Doesn’t Canada have a direct security interest in a more stable Afghanistan and South Asia, which is now, as the Pakistani journalist Ahmed Rashid puts it, the “homeland of global terrorism”? Beyond our own national security, are we not also a country that has historically contributed to international security efforts around the globe? Isn’t the prospect of instability in nuclear-armed Pakistan a serious threat to regional and global security?
If we conclude that the Afghanistan mission will end in failure, or that it is wrong-headed, Canada should not stay in Afghanistan beyond 2011. But how can we make such judgments without seeing and discussing the details (and early impact) of the Obama Administration’s new Afghan policy? And in the end, if we decide that this mission is important to Canada and we choose to end our contribution, what would that say about us and our role in the world?
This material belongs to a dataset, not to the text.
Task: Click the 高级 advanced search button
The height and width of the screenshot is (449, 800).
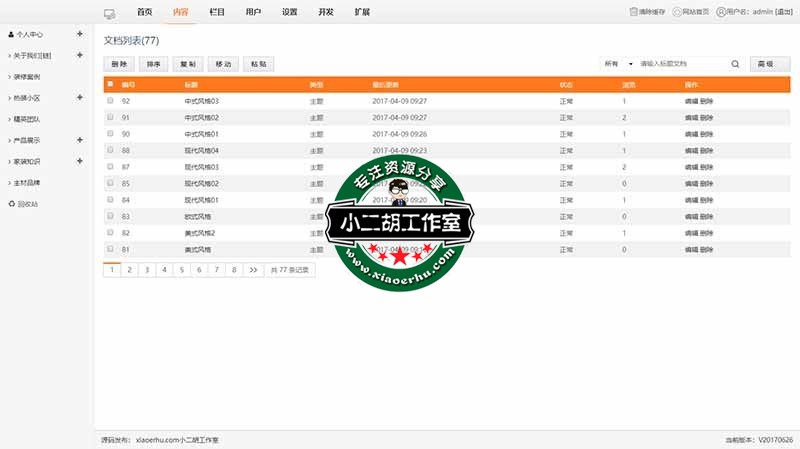Action: 766,64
Canada’s decision to send a battle group to Kandahar in 2005 was made with limited analysis and virtually no public debate of Canada’s larger interests. Our next decision — to leave or stay, and, if we stay, in what capacity — surely requires a more serious public discussion. Otherwise, we are likely to stumble out of Afghanistan as thoughtlessly as we stumbled into Kandahar. That may be a satisfactory outcome to many people, but it is a lamentable way to run our foreign policy.